Multivitamin OK, OK, not so much a vitamin as a whole bunch of them stuffed into one little pill. Much easier to swallow than 25 little pills. If you want a real M try Milk Thistle before you go out. We're told it's like iron plating for your liver.

Niacin. Helps break down pizza, hamburgers, hotdogs, meat pies, chicken wings, hot chips, thickshakes and other sponge food. Also known as Vitamin B3.

Orgasm. It's not a vitamin. It's better. Works on every part of your body. Have one today.

Papaya Enzyme. Good for digestion. And indigestion.

Quercetin. Nothing to do with hangovers at all but did you know it's the only vitamin that starts with the letter Q?

Royal Jelly is world renowned for giving the energy of youth and bees swear by it. Contains all the B complex vitamins. Wash it down with a bucket of water for instant satisfaction.

Starflower to hippies, Evening Primrose Oil to everyone else, this quasivitamin thins the blood and dilates the vessels thus easing the heavy thumping in your forehead.

Thiamine.
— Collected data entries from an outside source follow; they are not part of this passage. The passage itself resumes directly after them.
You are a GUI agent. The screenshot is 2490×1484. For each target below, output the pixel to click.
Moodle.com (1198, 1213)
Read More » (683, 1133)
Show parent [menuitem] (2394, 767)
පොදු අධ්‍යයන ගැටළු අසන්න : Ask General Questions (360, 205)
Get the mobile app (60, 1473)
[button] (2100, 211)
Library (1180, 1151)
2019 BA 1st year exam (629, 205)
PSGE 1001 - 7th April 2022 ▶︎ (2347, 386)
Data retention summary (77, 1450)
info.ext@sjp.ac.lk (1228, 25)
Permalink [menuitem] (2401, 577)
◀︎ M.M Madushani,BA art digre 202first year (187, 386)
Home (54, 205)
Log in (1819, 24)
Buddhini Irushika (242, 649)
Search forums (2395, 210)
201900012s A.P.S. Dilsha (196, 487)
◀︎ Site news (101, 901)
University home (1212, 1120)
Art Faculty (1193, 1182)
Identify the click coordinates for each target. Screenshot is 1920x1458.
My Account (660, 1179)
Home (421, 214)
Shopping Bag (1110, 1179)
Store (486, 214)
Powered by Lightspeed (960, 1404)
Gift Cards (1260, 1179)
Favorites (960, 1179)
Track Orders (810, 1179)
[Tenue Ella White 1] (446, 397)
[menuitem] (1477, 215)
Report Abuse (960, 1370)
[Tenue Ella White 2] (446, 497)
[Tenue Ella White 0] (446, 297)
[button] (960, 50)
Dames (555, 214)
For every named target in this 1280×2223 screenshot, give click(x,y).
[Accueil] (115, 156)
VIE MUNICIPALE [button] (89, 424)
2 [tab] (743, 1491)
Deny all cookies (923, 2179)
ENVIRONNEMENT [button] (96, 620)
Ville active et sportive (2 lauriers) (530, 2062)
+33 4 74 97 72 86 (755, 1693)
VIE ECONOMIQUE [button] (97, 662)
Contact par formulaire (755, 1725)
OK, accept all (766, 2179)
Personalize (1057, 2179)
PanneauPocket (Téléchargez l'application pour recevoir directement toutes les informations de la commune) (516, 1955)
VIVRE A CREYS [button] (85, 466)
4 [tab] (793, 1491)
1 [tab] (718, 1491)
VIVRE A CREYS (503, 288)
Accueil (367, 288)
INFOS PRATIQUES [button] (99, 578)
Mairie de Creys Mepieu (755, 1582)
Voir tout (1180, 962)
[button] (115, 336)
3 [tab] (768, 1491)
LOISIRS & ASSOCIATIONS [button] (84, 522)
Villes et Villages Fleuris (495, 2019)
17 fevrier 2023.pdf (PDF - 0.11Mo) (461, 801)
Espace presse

See Vitamin B1. It's worth reading again.

U stands for "We couldn't find anything starting with U that helps hangovers. So if U can please tell Us."

In the seventies it was Prince Valium, now it's Prince Valerian. Widely regarded as Mother Nature's answer to the sleeping pill and equally effective.

Wild Oats. If you're a boy, sew 'em, if you're a girl hoe 'em. There's no better way to get your body moving again than a good old fashioned romp on the oatstack. Not a vitamin, but it should be.

Whatever you do, don't call your X. He or she is bound to make your hangover worse.

From the most remote plains of Africa comes Yohimbe. Useless at curing a hangover. Potent at improving your sex drive. Great before Vitamins O and W.

Congratulations, you've done all the Vitamins. Now curl up in a dark room, with a soft pillow and enjoy the most potent vitamin of all, ZZzzz.